Muriel
Spark
Frau Dr. Wolfs Methode
Aus dem Englischen von
Hans-Christian Oeser
Diogenes Verlag Zürich 2003
176 S.; 8,90 Euro
Können Sie sich vorstellen, für eine dreiviertel Stunde dauernde Sitzung
bei einer Psychologin fünfzehnhundert Dollar zu bezahlen? Und als wäre dies
nicht genug, sie in den Sitzungen mehr von den Problemen der Therapeutin
erfahren und Sie mit ihrem Anliegen gar nicht oder nur zeitweise zu Wort kommen?

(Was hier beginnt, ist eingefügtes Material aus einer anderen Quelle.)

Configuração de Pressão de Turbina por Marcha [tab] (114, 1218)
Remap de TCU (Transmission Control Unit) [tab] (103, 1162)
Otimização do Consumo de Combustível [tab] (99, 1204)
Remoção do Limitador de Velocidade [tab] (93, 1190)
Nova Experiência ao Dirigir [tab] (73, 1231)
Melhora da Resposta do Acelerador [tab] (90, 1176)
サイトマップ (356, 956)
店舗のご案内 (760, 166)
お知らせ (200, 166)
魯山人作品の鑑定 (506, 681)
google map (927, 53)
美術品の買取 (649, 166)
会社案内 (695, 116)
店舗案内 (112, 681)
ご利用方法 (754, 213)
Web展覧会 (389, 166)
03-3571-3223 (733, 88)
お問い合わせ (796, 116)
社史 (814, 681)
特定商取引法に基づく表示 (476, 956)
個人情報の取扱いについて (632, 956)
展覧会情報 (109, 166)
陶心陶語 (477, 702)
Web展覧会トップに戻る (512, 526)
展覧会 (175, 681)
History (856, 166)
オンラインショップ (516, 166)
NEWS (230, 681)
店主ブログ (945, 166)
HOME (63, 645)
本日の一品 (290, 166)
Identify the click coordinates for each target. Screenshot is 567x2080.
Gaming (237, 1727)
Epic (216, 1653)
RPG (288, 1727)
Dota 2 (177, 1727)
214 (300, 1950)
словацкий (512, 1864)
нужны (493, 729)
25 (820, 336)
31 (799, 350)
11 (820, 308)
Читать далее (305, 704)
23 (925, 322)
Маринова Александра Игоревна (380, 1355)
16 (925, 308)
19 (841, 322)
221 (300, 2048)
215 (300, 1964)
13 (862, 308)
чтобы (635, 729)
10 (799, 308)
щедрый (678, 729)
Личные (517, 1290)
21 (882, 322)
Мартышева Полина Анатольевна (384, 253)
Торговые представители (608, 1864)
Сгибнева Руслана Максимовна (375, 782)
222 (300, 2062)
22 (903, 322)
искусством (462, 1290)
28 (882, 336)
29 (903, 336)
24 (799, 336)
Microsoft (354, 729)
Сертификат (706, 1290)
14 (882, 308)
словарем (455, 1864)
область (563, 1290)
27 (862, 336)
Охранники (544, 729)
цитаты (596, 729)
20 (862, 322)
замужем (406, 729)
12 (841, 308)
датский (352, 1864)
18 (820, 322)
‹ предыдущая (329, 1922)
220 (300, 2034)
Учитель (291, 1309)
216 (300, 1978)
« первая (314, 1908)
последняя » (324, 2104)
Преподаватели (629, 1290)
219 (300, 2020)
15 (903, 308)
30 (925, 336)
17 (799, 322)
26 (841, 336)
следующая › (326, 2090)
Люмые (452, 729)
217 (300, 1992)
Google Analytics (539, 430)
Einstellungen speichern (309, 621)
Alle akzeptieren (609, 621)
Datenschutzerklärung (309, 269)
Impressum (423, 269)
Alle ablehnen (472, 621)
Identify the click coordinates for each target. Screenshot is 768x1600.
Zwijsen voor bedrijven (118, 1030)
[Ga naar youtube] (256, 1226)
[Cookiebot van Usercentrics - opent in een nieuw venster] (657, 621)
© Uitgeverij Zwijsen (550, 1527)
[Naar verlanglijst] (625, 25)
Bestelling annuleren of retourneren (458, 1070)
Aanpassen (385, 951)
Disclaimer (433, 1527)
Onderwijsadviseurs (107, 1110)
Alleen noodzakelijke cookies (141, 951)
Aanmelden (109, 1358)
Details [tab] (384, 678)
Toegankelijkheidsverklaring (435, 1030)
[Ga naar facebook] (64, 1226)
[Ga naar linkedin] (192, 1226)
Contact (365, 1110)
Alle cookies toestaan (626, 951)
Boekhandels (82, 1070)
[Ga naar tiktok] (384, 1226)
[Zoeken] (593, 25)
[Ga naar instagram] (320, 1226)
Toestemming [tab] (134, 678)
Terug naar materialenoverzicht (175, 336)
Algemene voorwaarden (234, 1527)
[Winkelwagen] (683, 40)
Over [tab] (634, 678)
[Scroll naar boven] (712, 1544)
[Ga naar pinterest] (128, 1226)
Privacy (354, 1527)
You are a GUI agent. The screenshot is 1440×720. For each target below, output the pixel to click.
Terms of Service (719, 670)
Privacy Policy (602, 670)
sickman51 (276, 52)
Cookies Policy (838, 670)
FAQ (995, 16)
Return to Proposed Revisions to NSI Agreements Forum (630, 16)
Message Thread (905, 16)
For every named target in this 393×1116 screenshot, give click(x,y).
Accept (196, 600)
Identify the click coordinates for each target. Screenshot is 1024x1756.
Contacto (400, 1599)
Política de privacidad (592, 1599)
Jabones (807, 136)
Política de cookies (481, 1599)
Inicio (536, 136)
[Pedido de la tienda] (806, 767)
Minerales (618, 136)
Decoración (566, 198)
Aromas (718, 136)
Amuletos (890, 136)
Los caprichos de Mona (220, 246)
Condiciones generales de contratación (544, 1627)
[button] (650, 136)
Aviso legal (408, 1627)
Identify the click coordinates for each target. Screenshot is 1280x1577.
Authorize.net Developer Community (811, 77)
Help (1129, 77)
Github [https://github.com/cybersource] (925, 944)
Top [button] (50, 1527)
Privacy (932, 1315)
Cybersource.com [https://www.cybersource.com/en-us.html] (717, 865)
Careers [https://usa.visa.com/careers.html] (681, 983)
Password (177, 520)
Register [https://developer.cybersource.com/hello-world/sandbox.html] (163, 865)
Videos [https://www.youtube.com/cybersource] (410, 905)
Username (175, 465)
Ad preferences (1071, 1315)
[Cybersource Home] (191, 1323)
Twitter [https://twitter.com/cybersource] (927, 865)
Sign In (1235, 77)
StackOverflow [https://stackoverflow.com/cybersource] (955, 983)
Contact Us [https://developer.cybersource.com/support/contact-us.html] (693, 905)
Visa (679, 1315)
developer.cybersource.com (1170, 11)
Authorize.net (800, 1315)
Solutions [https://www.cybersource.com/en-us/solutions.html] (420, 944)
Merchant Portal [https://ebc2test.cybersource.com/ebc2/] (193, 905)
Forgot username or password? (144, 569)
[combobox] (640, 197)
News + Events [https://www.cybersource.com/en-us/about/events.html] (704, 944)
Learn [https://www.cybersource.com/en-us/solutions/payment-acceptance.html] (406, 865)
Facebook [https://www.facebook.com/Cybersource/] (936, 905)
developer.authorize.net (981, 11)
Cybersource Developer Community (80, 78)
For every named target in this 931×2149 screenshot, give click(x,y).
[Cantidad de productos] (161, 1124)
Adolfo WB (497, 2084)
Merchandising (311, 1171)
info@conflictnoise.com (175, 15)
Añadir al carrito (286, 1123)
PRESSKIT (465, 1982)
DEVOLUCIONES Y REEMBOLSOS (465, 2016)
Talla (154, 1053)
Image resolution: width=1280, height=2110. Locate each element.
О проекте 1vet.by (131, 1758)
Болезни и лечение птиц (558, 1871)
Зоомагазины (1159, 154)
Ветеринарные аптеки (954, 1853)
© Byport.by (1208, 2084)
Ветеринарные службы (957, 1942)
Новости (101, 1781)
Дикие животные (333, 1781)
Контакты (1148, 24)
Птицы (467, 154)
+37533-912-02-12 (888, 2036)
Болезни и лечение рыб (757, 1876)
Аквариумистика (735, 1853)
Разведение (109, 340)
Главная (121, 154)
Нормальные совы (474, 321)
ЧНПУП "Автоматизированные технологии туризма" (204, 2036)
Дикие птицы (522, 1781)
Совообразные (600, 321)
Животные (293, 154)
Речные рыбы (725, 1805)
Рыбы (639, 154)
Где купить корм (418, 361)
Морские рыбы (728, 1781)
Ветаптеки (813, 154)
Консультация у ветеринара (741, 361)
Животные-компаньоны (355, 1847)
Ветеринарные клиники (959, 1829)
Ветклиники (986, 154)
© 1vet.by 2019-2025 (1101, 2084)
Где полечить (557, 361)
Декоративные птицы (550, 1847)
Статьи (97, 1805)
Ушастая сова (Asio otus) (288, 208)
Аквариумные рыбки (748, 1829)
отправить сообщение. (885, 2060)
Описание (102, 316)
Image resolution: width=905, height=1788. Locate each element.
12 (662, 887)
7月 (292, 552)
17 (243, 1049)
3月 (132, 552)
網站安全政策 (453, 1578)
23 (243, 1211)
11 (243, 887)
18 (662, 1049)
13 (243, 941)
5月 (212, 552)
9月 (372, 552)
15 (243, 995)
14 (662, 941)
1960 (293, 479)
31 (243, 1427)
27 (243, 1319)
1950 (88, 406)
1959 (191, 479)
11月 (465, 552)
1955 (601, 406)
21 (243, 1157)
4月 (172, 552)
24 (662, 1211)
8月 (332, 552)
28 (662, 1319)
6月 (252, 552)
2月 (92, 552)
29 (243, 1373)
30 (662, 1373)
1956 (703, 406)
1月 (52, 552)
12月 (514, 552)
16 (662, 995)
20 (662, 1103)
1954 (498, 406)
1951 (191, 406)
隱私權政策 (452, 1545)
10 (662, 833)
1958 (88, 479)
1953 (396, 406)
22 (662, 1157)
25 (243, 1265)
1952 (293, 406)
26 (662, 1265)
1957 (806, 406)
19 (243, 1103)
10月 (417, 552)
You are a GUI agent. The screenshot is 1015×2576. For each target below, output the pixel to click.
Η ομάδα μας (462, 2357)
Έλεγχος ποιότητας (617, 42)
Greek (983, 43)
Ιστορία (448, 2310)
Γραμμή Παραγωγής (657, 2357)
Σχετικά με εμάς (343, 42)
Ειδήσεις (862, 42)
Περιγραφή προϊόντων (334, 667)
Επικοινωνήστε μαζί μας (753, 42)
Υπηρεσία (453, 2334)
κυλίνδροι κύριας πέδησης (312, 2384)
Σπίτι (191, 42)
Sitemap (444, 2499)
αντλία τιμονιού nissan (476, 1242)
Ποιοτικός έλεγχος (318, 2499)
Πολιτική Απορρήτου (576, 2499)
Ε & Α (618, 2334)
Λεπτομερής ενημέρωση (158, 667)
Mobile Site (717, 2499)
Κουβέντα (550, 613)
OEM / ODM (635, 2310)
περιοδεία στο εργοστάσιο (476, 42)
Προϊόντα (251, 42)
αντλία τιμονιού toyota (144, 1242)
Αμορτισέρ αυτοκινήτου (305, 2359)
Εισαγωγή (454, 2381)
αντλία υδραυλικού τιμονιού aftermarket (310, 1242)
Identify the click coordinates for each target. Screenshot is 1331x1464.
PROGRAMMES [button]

Diese ungewöhnliche Therapieform praktiziert Dr. Hildegard Wolf überaus
erfolgreich in Paris. Kaum zu glauben, aber sie gehört mit diesem ungewöhnlichen
Verfahren zu den gefragtesten Mitgliedern ihrer Zunft. Obgleich viele ihrer
Patienten bereits nach den ersten Therapiestunden genug von den Monologen der
Frau Dr.Wolf haben, kommt ein nicht geringer Teil ihrer Patienten, wohl mehr
fasziniert als von der eigenen Heilung überzeugt, wieder.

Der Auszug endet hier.